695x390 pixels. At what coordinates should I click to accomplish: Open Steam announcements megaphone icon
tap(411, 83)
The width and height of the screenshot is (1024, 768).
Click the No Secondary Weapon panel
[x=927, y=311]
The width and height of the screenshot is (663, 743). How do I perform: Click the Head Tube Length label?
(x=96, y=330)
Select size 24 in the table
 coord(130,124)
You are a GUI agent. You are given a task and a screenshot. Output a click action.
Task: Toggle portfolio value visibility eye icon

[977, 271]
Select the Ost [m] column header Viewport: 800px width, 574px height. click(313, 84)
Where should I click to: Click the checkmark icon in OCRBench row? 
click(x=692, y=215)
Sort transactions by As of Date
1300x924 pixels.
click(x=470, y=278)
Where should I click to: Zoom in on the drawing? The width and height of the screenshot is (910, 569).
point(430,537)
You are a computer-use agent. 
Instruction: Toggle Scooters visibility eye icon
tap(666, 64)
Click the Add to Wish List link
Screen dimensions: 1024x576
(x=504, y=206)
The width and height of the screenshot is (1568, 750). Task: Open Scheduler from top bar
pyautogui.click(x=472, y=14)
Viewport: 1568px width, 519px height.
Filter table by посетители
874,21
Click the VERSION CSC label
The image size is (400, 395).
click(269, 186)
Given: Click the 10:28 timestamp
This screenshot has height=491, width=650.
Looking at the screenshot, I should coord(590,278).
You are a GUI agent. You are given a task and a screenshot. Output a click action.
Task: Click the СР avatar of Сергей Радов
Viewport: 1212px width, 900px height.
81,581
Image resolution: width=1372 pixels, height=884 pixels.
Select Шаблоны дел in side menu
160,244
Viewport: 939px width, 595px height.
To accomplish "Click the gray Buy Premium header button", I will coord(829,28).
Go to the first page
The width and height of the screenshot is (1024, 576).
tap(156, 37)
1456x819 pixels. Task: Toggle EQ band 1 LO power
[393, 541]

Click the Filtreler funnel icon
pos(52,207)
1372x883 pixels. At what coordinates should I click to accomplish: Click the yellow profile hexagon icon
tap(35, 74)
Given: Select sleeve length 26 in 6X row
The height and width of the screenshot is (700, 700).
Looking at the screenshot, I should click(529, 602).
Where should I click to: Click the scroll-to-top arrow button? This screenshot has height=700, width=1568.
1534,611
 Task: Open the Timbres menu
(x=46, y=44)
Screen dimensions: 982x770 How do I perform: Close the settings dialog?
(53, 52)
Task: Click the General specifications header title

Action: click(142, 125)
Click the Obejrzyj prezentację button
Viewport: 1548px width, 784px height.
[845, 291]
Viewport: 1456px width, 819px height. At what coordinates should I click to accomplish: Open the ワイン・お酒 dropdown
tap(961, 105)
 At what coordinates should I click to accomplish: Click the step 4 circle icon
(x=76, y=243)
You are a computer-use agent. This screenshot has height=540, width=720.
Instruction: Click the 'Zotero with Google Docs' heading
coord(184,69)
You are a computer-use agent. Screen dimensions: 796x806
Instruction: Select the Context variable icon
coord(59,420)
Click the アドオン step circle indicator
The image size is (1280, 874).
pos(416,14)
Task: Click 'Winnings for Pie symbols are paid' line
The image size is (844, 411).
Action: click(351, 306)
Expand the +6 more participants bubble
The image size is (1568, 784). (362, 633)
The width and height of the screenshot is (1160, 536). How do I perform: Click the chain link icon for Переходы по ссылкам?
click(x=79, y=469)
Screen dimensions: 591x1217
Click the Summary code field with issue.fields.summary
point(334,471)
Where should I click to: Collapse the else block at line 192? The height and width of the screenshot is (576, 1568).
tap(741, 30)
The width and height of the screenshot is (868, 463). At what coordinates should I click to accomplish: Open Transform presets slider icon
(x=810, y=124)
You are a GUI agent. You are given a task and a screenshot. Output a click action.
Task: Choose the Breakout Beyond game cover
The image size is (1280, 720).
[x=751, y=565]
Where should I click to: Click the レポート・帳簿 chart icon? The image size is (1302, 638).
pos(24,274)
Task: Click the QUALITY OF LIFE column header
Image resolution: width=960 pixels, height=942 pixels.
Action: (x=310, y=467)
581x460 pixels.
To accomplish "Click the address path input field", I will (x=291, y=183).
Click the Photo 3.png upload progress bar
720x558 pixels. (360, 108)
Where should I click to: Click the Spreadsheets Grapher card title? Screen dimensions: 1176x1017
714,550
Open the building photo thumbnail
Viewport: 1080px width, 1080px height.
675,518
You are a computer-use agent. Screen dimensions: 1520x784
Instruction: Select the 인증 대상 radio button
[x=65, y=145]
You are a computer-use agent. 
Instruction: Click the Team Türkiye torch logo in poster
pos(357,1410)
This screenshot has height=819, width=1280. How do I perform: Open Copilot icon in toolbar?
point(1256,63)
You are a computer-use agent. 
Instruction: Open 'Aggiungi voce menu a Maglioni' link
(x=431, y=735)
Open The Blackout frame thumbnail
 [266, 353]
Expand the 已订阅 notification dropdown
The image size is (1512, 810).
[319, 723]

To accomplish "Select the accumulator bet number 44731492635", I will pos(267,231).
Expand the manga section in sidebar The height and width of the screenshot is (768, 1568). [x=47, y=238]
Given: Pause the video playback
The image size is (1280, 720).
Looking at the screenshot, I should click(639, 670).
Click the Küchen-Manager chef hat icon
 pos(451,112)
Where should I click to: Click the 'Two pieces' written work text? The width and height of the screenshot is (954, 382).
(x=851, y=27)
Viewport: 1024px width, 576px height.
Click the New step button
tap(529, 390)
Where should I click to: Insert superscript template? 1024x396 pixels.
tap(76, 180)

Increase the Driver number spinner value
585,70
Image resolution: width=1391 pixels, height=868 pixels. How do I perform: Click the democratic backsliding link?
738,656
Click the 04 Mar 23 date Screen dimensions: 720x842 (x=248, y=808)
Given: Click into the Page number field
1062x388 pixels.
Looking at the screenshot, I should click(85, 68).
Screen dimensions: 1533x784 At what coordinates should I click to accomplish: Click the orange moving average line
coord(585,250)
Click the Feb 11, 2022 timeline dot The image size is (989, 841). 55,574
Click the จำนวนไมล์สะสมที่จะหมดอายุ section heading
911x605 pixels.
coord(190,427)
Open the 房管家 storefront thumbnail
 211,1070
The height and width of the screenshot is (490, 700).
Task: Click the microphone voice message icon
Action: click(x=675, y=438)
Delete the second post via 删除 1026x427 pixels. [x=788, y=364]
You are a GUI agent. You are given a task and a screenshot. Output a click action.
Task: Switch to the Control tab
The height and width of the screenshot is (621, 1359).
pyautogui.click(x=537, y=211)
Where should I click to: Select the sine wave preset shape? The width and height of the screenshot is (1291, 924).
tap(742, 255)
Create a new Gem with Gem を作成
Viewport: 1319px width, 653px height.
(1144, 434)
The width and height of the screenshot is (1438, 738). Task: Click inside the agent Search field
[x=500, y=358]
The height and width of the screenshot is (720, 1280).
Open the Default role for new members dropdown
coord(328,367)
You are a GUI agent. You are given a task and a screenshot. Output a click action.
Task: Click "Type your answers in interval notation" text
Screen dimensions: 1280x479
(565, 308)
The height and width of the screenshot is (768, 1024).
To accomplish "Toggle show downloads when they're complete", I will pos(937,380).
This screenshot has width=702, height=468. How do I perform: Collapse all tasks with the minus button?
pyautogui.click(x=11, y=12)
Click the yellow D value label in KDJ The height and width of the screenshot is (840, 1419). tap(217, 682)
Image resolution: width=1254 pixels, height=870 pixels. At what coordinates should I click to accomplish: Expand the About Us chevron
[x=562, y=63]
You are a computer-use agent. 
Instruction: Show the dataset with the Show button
**********
## WRITTEN REQUEST
Please carry the items above over again, starting at their first line and ending at the line containing "coord(130,124)", keeping the requests unchanged and adding -54 to every coordinate in the answers.

## THE REPLY
695x390 pixels. At what coordinates should I click to accomplish: Open Steam announcements megaphone icon
tap(357, 29)
The width and height of the screenshot is (1024, 768).
Click the No Secondary Weapon panel
[x=873, y=257]
The width and height of the screenshot is (663, 743). How do I perform: Click the Head Tube Length label?
(x=42, y=276)
Select size 24 in the table
 coord(76,70)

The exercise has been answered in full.